- _What the task requires_: Return the data exactly, but only from the line containing "Instruction: Tap the blue 'leur' headword" through its last line.

- _The data_:
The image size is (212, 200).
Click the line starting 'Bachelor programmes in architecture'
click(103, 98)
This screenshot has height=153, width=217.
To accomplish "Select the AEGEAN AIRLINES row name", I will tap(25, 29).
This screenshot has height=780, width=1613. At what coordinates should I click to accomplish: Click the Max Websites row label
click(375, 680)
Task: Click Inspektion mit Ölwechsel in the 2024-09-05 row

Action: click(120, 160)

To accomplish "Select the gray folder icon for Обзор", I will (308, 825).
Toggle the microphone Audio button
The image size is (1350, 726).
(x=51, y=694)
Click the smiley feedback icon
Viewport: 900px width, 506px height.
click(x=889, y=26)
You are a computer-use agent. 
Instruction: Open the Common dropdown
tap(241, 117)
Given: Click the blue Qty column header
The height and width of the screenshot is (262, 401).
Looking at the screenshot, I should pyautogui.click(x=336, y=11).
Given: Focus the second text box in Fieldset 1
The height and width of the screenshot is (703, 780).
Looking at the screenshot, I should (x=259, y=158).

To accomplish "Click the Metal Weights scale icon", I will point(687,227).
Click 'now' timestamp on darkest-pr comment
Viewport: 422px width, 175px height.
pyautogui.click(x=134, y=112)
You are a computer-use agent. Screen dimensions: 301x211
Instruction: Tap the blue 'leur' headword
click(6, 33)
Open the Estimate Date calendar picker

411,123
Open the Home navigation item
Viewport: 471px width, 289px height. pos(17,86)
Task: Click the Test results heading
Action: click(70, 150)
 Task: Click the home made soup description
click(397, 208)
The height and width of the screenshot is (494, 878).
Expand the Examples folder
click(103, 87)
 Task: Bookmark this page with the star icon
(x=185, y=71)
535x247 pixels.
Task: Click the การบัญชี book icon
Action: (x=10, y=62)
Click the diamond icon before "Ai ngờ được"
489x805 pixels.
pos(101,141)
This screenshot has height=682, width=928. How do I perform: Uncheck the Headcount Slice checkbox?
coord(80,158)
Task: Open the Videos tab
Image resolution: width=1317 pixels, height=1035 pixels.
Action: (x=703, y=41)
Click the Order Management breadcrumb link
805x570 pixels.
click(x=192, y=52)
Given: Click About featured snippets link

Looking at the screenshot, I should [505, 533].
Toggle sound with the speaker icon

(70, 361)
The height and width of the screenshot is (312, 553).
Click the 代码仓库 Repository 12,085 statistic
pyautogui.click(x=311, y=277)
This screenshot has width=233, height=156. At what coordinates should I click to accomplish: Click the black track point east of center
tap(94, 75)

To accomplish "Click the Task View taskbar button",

- _Exercise solution_:
Instruction: Tap the blue 'leur' headword
click(6, 33)
Open the Estimate Date calendar picker

411,123
Open the Home navigation item
Viewport: 471px width, 289px height. pos(17,86)
Task: Click the Test results heading
Action: click(70, 150)
 Task: Click the home made soup description
click(397, 208)
The height and width of the screenshot is (494, 878).
Expand the Examples folder
click(103, 87)
 Task: Bookmark this page with the star icon
(x=185, y=71)
535x247 pixels.
Task: Click the การบัญชี book icon
Action: (x=10, y=62)
Click the diamond icon before "Ai ngờ được"
489x805 pixels.
pos(101,141)
This screenshot has height=682, width=928. How do I perform: Uncheck the Headcount Slice checkbox?
coord(80,158)
Task: Open the Videos tab
Image resolution: width=1317 pixels, height=1035 pixels.
Action: (x=703, y=41)
Click the Order Management breadcrumb link
805x570 pixels.
click(x=192, y=52)
Given: Click About featured snippets link

Looking at the screenshot, I should [505, 533].
Toggle sound with the speaker icon

(70, 361)
The height and width of the screenshot is (312, 553).
Click the 代码仓库 Repository 12,085 statistic
pyautogui.click(x=311, y=277)
This screenshot has width=233, height=156. At what coordinates should I click to accomplish: Click the black track point east of center
tap(94, 75)

To accomplish "Click the Task View taskbar button",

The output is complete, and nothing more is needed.